Efficient Prediction of Unsteady Aerodynamic Characteristics Based on Kriging Model for Flexible Variable-Sweep Wings

Numerical simulations employing the dynamic mesh method were performed to investigate the unsteady aerodynamics of variable-sweep wings during morphing. Quasi-steady and unsteady aerodynamic characteristics were compared, and the effects of key operating conditions (freestream velocity, angle of attack, morphing period, wingspan, chord length) on unsteady aerodynamics were analyzed. To enable the rapid prediction of unsteady aerodynamics, a Kriging surrogate model was established and validated against high-fidelity CFD results. The results indicate that unsteady effects manifest as hysteresis loops in aerodynamic coefficients within the morphing cycle. The wing morphing period, angle of attack, freestream velocity, and wingspan have a pronounced impact on the unsteady aerodynamic characteristics, whereas the effect of chord length is negligible. Reduced morphing periods, increased angles of attack, and increased wingspans amplify the hysteresis loop size and enhance the unsteady effects. An increase in the freestream velocity intensifies unsteady effects in the subsonic flow, while it attenuates unsteady effects in the supersonic flow.
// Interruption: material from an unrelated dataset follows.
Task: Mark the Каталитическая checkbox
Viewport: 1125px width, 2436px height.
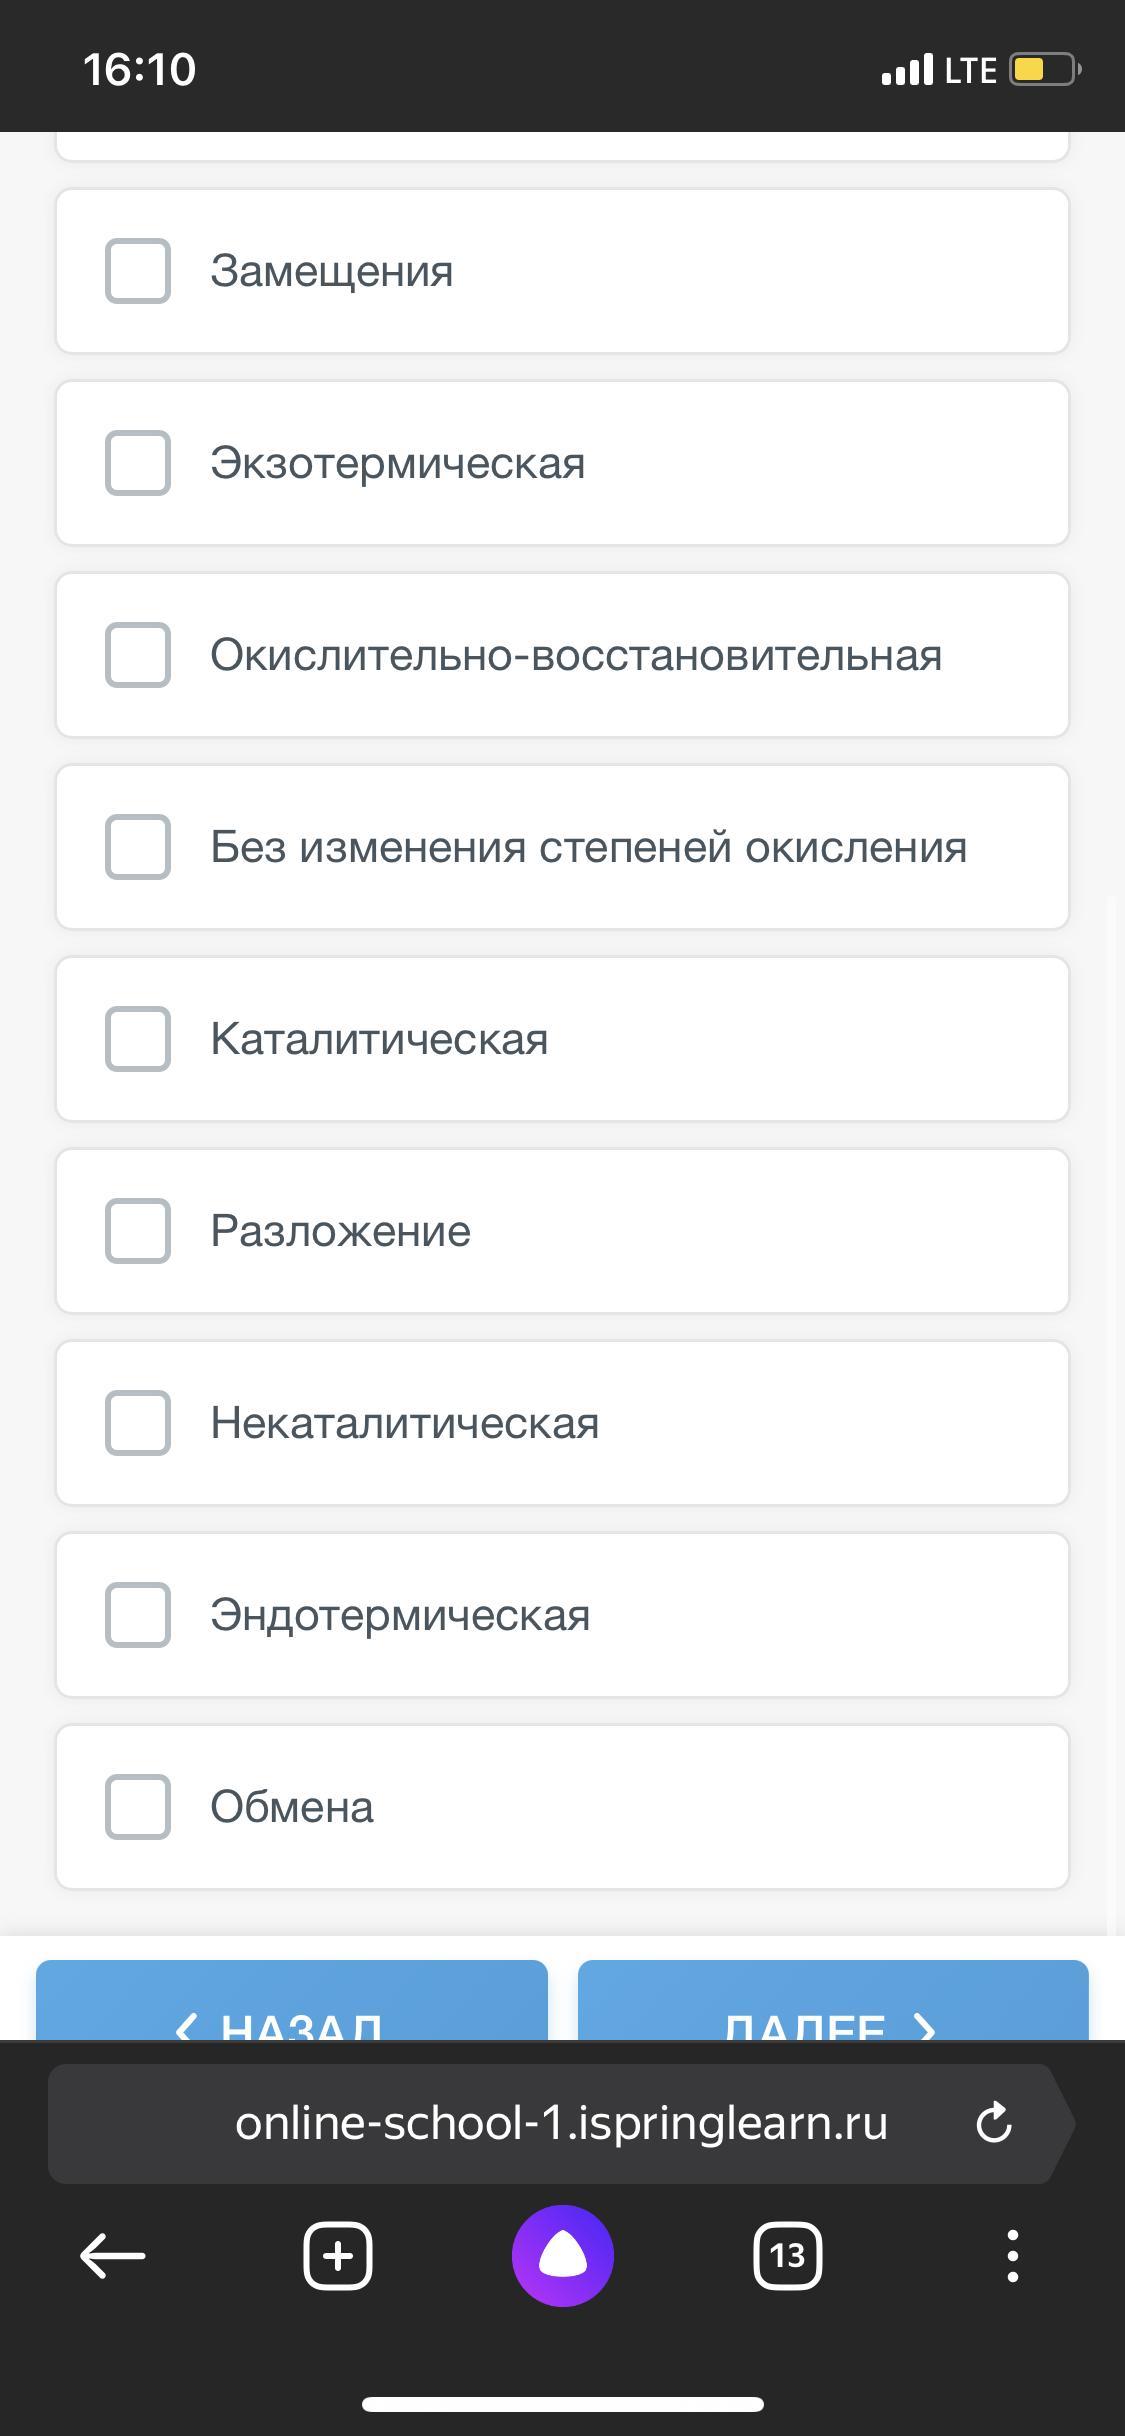Action: [x=138, y=1039]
Compared to direct CFD simulations, the Kriging model for unsteady aerodynamic characteristics prediction achieves a 97% improvement in overall computational efficiency, while its predicted hysteresis loops are in good agreement with CFD results in both trend and magnitude, with an average prediction error below 4% and a maximum error of less than 6%. The Kriging surrogate model developed in this study offers substantial practical value for engineering applications by meeting the demand for rapid aerodynamic computation in the concept design phase for morphing aircraft.